As for China, the Shanghai Composite Index has soared 121 percent in the last year. “And what has transpired in the land of red capitalism during that parabolic move?” Stockman asks.

“Why everything has gone virtually straight south because the most fantastic credit bubble in recorded history is beginning to burst.”

When it comes to McDonald’s, the stock has jumped nearly 4 percent since Tuesday, despite a weak earnings report Wednesday.

That move can’t hide the fact that McDonald’s business model “is visibly failing (because people are tired of getting fat on its products), and has been for several years,” Stockman contends.

Bottom line: “this is a mania — an outbreak of herd irrationality that would make Graham & Dodd and any other true value analyst as welcome as a skunk at a garden party,” he says.

Meanwhile, as the Nasdaq Composite Index advances to a record high for the first time since 2000, it pays to look back at the dot.com bubble which burst that year.

The lesson: “investors weren’t wrong,” writes Wall Street Journal columnist Jason Zweig. “They just paid too much to be right.”

So, before you lose your lunchbox over the current Nasdaq rally, “make sure you aren’t repeating the mistakes of the past,” he says.

The problem 15 years ago, of course, was that “investors were so infatuated with how technology would transform the world that they were willing to pay any price to buy stocks connected with the Internet and telecommunications,” Zweig explains.

That focus now is on social media and other stocks connected to the “sharing economy.”
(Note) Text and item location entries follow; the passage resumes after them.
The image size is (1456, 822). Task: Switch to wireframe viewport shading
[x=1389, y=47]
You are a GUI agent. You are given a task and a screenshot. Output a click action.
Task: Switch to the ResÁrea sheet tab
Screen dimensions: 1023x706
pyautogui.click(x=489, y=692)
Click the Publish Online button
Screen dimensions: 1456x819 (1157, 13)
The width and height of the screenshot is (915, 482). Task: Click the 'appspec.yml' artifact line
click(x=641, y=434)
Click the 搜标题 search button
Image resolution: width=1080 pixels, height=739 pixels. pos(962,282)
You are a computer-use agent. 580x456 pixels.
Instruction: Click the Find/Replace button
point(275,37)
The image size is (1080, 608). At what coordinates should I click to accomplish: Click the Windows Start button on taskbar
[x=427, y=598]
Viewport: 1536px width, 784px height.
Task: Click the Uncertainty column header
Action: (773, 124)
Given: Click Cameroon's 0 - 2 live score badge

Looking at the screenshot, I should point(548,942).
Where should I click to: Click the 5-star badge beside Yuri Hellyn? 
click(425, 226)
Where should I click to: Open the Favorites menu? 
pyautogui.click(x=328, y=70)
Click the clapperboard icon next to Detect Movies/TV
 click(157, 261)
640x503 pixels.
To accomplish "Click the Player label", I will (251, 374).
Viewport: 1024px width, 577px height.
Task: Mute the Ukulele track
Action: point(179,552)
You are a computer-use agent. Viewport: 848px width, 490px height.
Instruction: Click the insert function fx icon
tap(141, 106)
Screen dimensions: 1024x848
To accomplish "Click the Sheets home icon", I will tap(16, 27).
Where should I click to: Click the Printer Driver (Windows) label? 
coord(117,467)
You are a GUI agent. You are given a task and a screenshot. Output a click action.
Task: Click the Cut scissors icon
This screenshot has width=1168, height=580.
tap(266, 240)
Last year, another Fed chairman, Janet Yellen, also warned of overvalued tech stocks:

Equity valuations of smaller firms as well as social media and biotechnology firms appear to be stretched, with ratios of prices to forward earnings remaining high relative to historical norms..."

"Irrational exuberance," indeed.

A collapse in the value of equities would ignite another financial meltdown – worse than 2008.  Supposed "Wall Street reform" did nothing to curb the very same activity in the derivative markets that brought the house down back then. 

Many analysts believe that a blow-up is inevitable.  Any shock to the system – a general war in the Middle East, Grexit, or a bursting of the tech bubble – could initiate a chain reaction to lay the economy low in a matter of hours.  Stockman is not being particularly prescient.  But his dot-connecting appears sound, and it wouldn't do anyone any harm to prepare for the worst.